Belge alıntısı
⟨

Ek 03 - Kuran’ı Kolaylaştırdık [54:17]
11:1 ayeti bize, Kuran’ın
Mucizesinin, [1] onun fiziksel yapısının insanüstü matematiksel tasarımını ve
[2] olağanüstü mükemmellikteki bir edebi eserin eş zamanlı yapısını içerdiğini
haber verir.
Birinci madde, basit bir
matematiksel modelin sayısal dağılım gereksinimlerini karşılayabilir. Ancak
buna daima edebi kalite pahasına muvaffak olunur. Edebi tarzın ve Kuran boyunca
bireysel harflerin iç içe geçmeli matematiksel dağılımının (Ek 1) eş zamanlı
kontrolü, Kuran’ın ezberlenmesinin, anlaşılmasının ve zevk alınmasının
kolaylaştırılması gerçeğiyle gün gibi ortadadır. İnsan yapımı bir kitaptan
farklı olarak, Kuran’ı sonsuz kez ve tekrar tekrar okumak zevklidir.
Bu Ekin başlığı, 54’üncü
surenin 17, 22, 32 ve 40. ayetlerinde tekrarlanmaktadır. Anlaşıldığı üzere,
Kuran’ın Arapça metni, sonraki doğru ifadeyi yahut sonraki ayeti okuyucuya veya
ezberleyene hatırlatacak şekilde oluşturulmuştur. Bizi yaratmış olan Tanrı’dır
ve edebi materyalleri hafızamıza sabitlemenin en etkili yolunu O bilir. Yazılı
kitapların az bulunduğu bir devirde Kuran’ın ezberlenmesi, orijinal metnin
nesilden nesile korunmasında hayati bir rol oynamıştır.
Kuran’ı
ezberleyen kişiye, farkında bile olmadan, Kuran kelimelerinin seslerini
telaffuz ederken iç içe geçmeli bir edebi sistem tarafından ilahi olarak yardım
edilir. Kuran’daki hemen her ayette “Bellek Çanları” diye adlandırdığım şey
mevcuttur. Bunların fonksiyonu, okuyucuya bir sonra gelecek şeyi
hatırlatmaktır. Bu sistem çok geniştir, ben sadece iki tane açıklayıcı örnek
vereceğim:
1) 2’inci surenin 127, 128 ve 129. Ayetlerinin her biri, Tanrı’nın
iki farklı ismiyle biter. Bu isim çiftleri sırasıyla şunlardır: “El-Semî’
El-‘Âlîm (İşiten, Her Şeyi Bilen)”,
“El-Tevvâb
El-Rahîm (Günahın Bedelinden Kurtaran, En Merhametli Olan)” ve “El-‘Azîz El-Hakîm (Kudretli, En
Bilge Olan)”. Eğer bu sıradan bir
kitap olsaydı, biri bu altı ismi kolayca yanlış eşleştirebilirdi. Fakat
Kuran’da böyle bir şey söz konusu değildir. Bu çiftlerin her biri, aynı ayette,
öncesinde bize doğru isim çiftini hatırlatan bir “Bellek Çanı” ile gelmiştir.

⟩

Gösterilen kayıtlar
⟨

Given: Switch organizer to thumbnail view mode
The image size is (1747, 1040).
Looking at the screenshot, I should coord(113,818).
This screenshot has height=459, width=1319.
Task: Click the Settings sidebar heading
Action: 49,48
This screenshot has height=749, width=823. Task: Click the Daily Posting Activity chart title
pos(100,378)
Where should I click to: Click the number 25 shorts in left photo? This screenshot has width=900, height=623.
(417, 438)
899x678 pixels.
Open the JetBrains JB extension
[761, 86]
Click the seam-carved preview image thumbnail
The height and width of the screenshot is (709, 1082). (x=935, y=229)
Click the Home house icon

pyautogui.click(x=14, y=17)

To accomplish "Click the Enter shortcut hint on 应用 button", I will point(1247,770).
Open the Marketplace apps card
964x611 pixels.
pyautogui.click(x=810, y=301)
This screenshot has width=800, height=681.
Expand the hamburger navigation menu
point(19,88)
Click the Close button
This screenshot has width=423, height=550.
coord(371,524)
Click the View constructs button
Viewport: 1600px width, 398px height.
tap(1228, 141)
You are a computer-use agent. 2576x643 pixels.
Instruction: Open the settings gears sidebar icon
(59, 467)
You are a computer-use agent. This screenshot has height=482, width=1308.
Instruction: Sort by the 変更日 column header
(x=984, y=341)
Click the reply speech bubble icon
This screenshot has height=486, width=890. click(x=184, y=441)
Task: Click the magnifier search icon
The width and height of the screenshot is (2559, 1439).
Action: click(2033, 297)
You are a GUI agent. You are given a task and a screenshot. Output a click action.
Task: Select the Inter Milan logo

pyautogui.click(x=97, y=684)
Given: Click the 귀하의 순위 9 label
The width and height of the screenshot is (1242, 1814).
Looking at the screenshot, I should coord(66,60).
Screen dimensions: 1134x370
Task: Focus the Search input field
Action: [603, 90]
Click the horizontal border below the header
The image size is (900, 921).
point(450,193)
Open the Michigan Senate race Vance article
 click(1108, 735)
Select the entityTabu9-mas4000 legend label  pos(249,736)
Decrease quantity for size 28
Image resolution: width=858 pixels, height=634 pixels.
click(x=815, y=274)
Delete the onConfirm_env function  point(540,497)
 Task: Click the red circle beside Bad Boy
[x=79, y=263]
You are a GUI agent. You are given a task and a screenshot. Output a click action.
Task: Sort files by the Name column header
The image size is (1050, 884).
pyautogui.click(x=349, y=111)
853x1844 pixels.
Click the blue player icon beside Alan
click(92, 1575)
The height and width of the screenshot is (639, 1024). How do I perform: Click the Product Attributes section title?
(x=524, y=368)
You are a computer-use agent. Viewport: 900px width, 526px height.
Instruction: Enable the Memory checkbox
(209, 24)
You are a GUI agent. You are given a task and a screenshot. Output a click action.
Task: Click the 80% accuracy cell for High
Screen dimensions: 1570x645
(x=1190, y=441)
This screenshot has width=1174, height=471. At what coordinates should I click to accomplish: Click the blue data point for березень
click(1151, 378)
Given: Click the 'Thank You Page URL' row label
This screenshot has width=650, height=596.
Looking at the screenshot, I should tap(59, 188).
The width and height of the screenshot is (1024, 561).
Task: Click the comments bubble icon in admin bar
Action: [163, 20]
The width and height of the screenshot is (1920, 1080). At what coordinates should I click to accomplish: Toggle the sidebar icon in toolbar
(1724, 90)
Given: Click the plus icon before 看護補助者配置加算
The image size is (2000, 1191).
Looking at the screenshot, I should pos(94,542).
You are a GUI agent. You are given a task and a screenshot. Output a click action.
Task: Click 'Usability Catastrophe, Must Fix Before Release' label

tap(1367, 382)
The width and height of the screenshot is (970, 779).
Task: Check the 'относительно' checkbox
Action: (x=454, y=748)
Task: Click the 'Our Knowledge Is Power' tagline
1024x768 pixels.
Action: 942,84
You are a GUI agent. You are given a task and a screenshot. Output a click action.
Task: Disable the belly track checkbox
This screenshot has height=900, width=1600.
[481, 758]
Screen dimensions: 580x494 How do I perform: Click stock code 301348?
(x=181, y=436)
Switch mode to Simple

⟩

Yapılacak görevler
(a) Belge alıntısına göre bu ekin başlığı 54. surenin hangi ayetlerinde tekrarlanmaktadır?
(b) Belge alıntısında “Birinci madde, basit” sözlerinden “tekrar okumak zevklidir.” sözlerine kadar uzanan bölümü aynen aktarın.
(c) Belge alıntısına göre 2. surenin 127, 128 ve 129. ayetlerinin sonunda yer alan Tanrı isimlerinin hepsini sıralayın.

Görev çözümleri
(a) 17, 22, 32 ve 40. ayetlerde.

(b)
Birinci madde, basit bir
matematiksel modelin sayısal dağılım gereksinimlerini karşılayabilir. Ancak
buna daima edebi kalite pahasına muvaffak olunur. Edebi tarzın ve Kuran boyunca
bireysel harflerin iç içe geçmeli matematiksel dağılımının (Ek 1) eş zamanlı
kontrolü, Kuran’ın ezberlenmesinin, anlaşılmasının ve zevk alınmasının
kolaylaştırılması gerçeğiyle gün gibi ortadadır. İnsan yapımı bir kitaptan
farklı olarak, Kuran’ı sonsuz kez ve tekrar tekrar okumak zevklidir.

(c)
El-Semî’
El-‘Âlîm
El-Tevvâb
El-Rahîm
El-‘Azîz
El-Hakîm